Events this week have had me thinking about “trust” as it applies to our craft. My last post was a bit of a knee jerk reaction to Stephen Downes knee jerk reaction, when he said “I can’t trust anything Sue Waters and Steve Dembo write – and that’s an unhappy state to be in.” What transpired over the last couple of days around the edublogosphere was some interesting commentary about trust. Sue Waters blogged about transparency and maintaining trust, and in the comments there, Darren Draper made the point that he could sign in AS Stephen Downes and leave a comment and potentially get away with it. Darren then went on to confess to what he had done in his own blog and point out how easily one can forge another’s identity.
The word “trust” is too easily tossed about. Wikipedia noted that trust is a belief in the honesty, benevolence, and competence of another party. We are increasingly dependent on our virtual connections, yet yesterday I could not email my wife at her Comcast account because two punks (my term) hacked in and hijacked Comcast’s DNS for over five hours. All week long, many have joked about how untrustworthy Twitter has become. In fact, Hugh MacLeod had several hilarious cartoons lampooning Twitter. As Wikipedia noted, one is apt to forgive trust issues in competence areas such as these much more readily than in honesty or benevolence, and I guess I took Stephen’s questioning of trust as a deeper and more personal level.
Many have pointed out the Dark Side of trust and how easily one can be duped, but it leads me to question if this is the world I wish to live in or not. One can be cynical and assume the worst of everyone, or one can model trust and be trusting. As educators, we impact the world daily. If our actions (and our syllabi) reflects distrust, we will find it returned in multiple levels.
Yesterday, Cathy Mosca posted an interesting note on Tom Peters blog about a Trust Assessment. This is a self-diagnostic test to measure one’s Trust Quotient, developed by Charles Green. I asked myself the same question Sue did and view my integrity as one of my strengths. So I was a little shocked at how “poorly” I scored on the Trust Quotient.
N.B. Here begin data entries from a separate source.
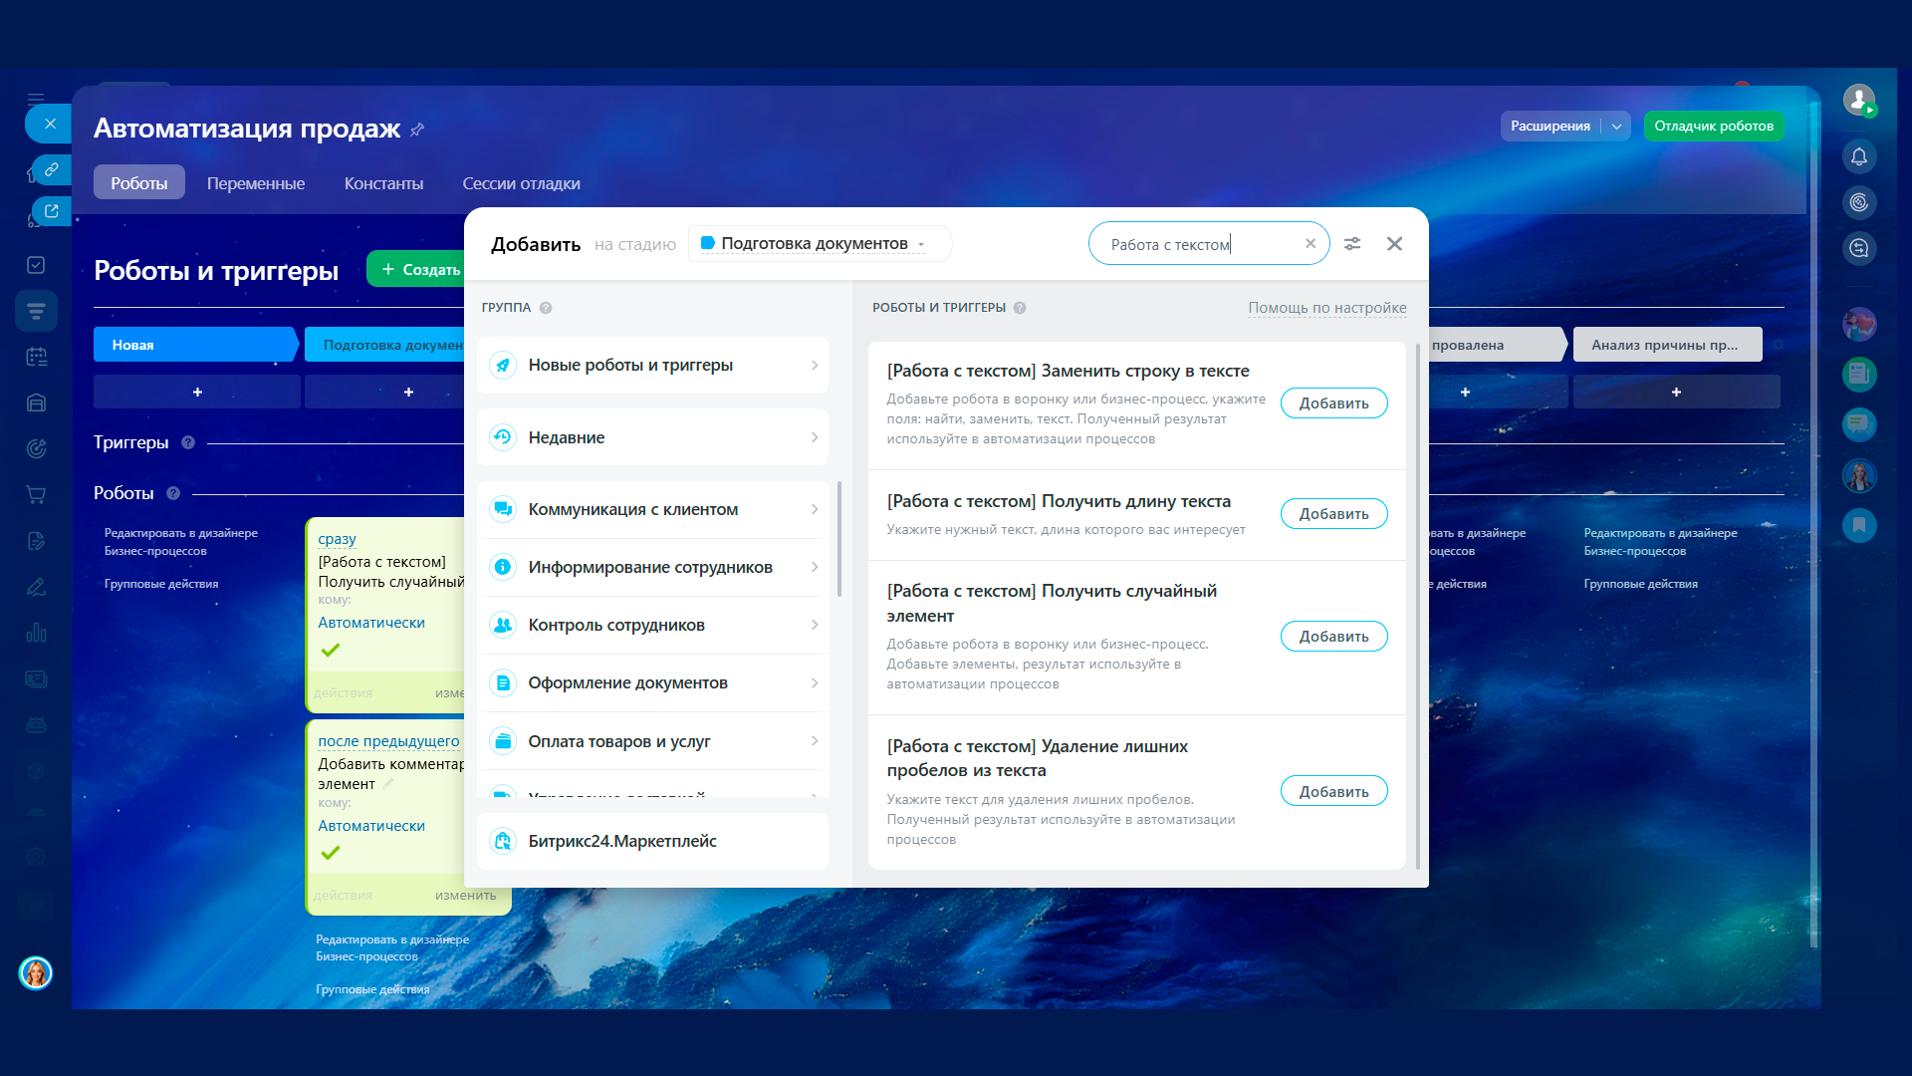The height and width of the screenshot is (1076, 1912).
Task: Open the CRM funnel sidebar icon
Action: click(x=37, y=311)
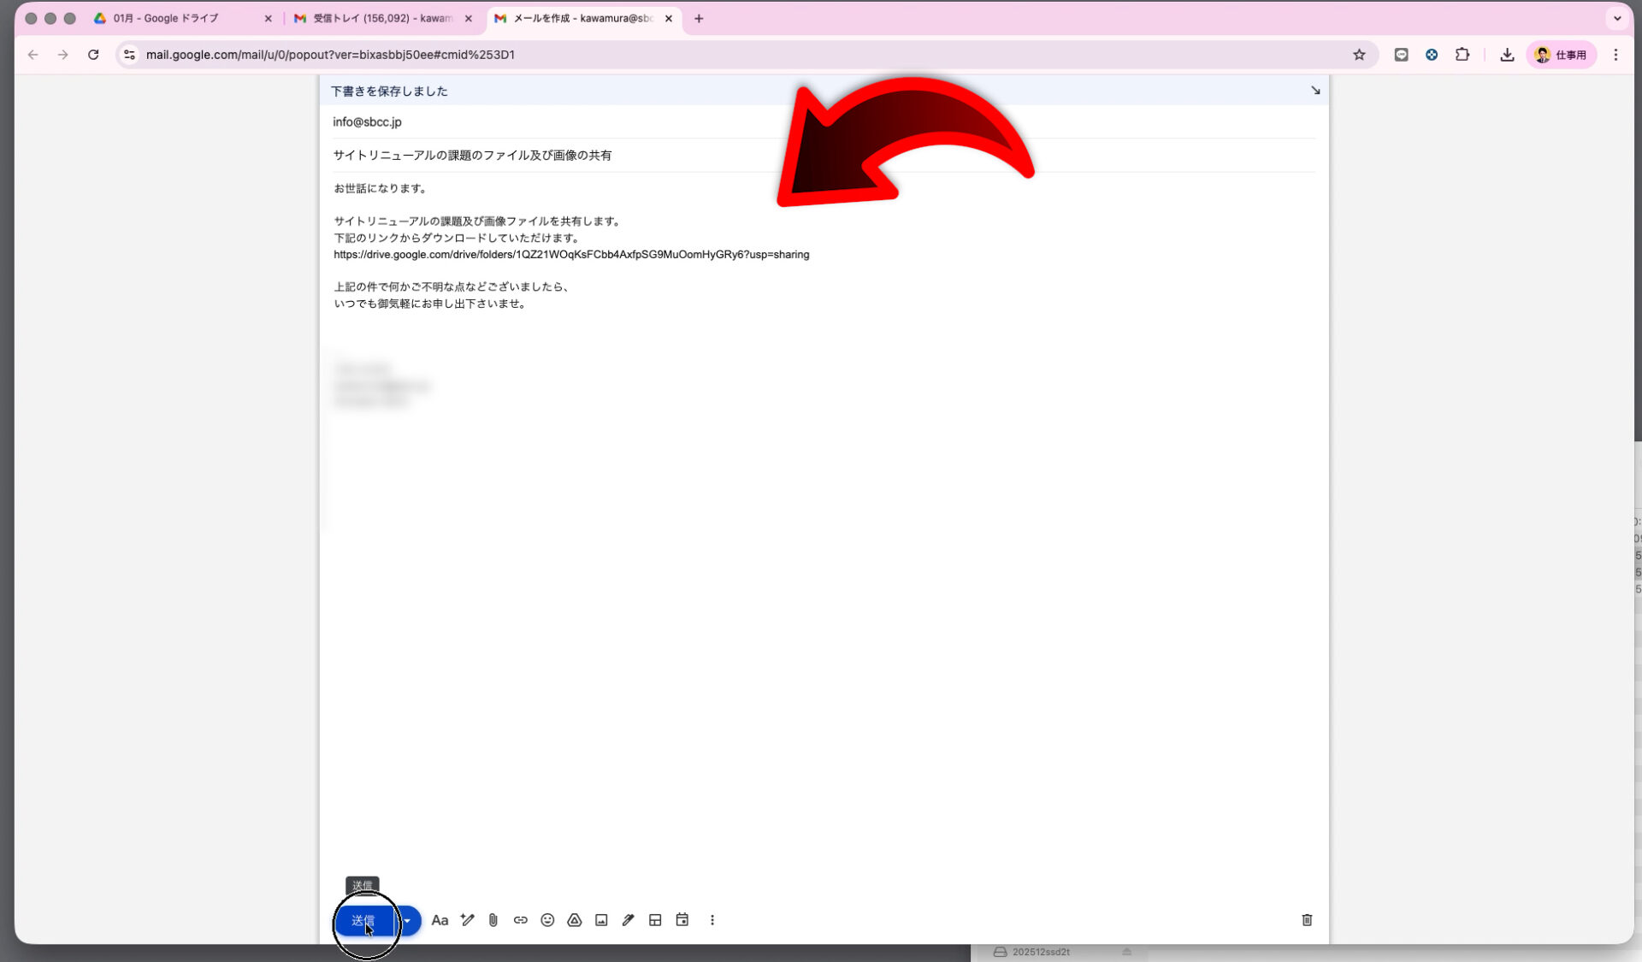Open more send options dropdown arrow
The image size is (1642, 962).
408,920
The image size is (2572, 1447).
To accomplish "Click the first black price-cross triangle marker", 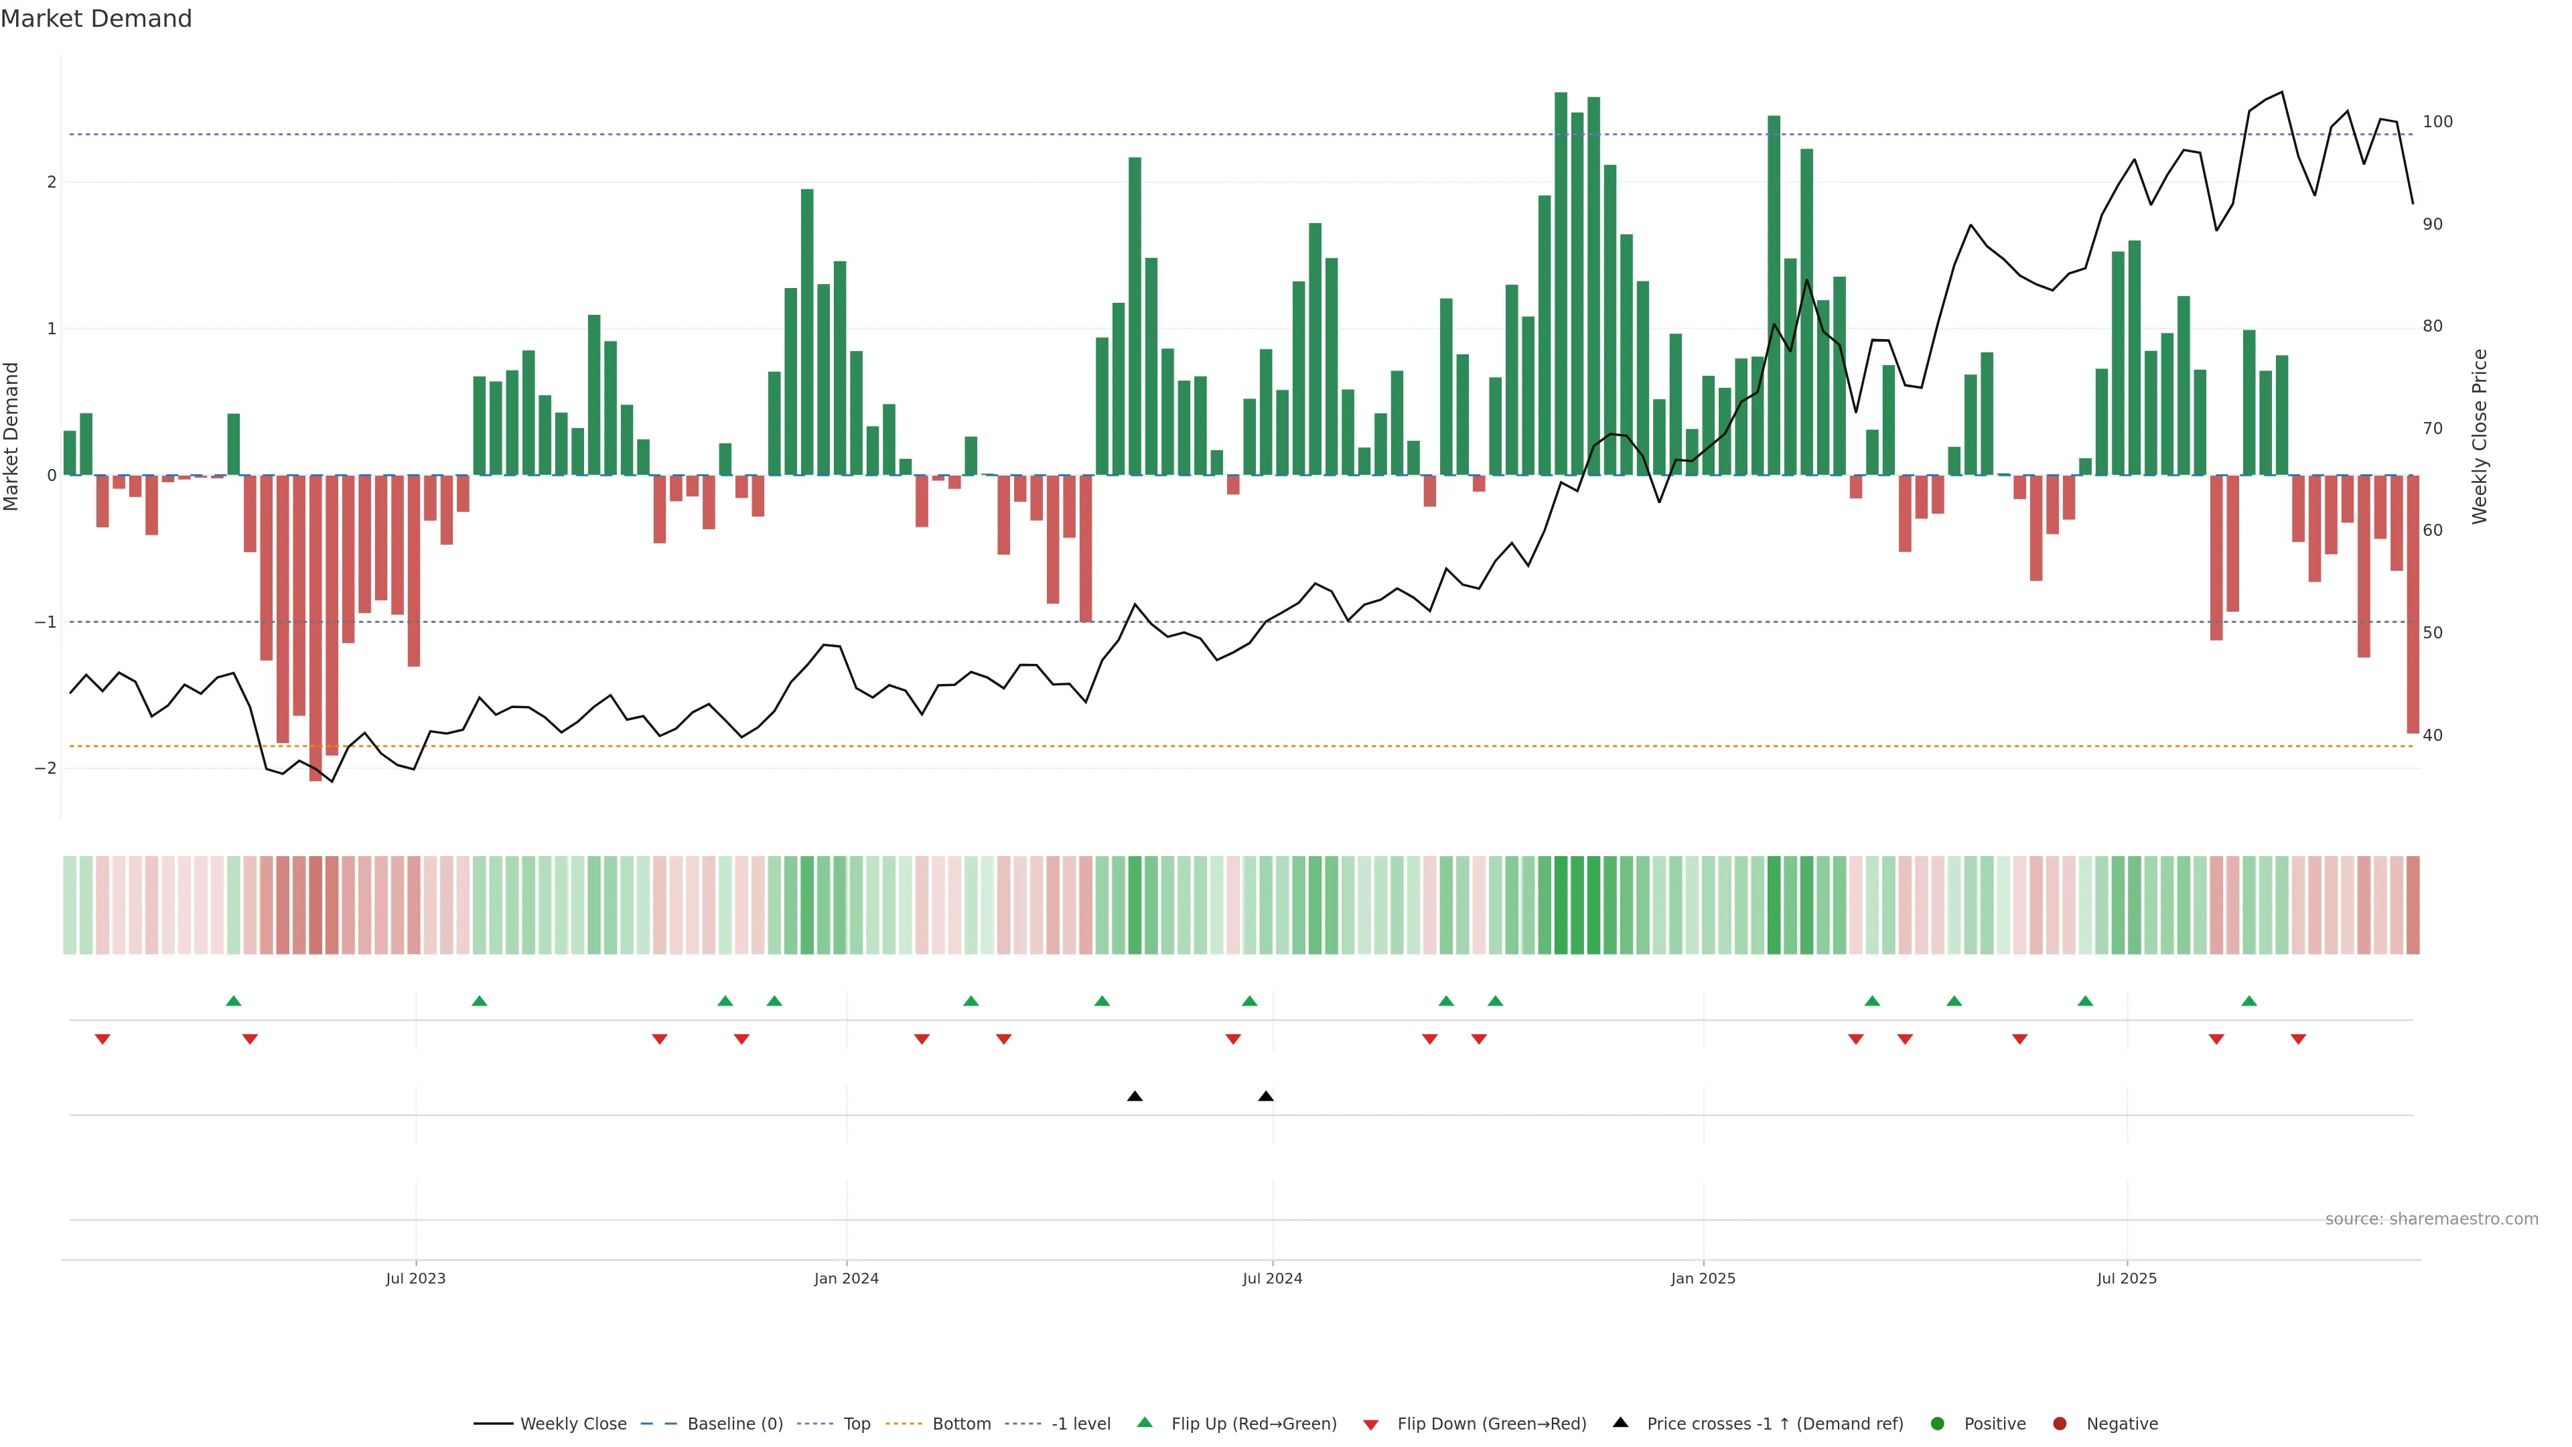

My score is in the normal mid-range of the2119 who have taken the instrument so far, though at the lower end of that range. I got a 4.7 out a a range that runs from 0.6 (low) to 15 (high). According to this instrument, my strength is my credibility, and I need to work on showing others that I care about them more than me. In other words, stop trying to control others and start trying to help others.
Maybe this instrument knows me and my role as a faculty developer better than I like!
But to return to my theme, much of my value system on trust comes from my work in the quality field. I was deeply influenced by Dr. W. Edwards Deming, who said that once one understands about quality, one will:
“…apply its principles in every kind of relationship with other people. He will have a basis for judgment of his own decisions and for transformation of the organizations that he belongs to. The individual, once transformed, will:
- Set an example;
- Be a good listener, but will not compromise;
- Continually teach other people; and
- Help people to pull away from their current practices and beliefs and move into the new philosophy without a feeling of guilt about the past.”
That has guided me for a quarter-century, and has guided my craft as a teacher. I start my classes with a discussion of what does quality mean in that class. If students see themselves as active deliverers of quality instead of passive students, then they typically will rise to meet the high expectations I set. In the same light, if they internalize that they are responsible for the quality of the learning and are working with me to achieve that learning, then high levels of trust can exist between the teacher and the students. I attempt to model honesty, benevolence and competence and seek the same from my students and colleagues. I may be disappointed from time to time, but those are the minorities. Most of my students and most of my colleagues rise to my expectations, and so I am a trusting individual and hope to stay that way.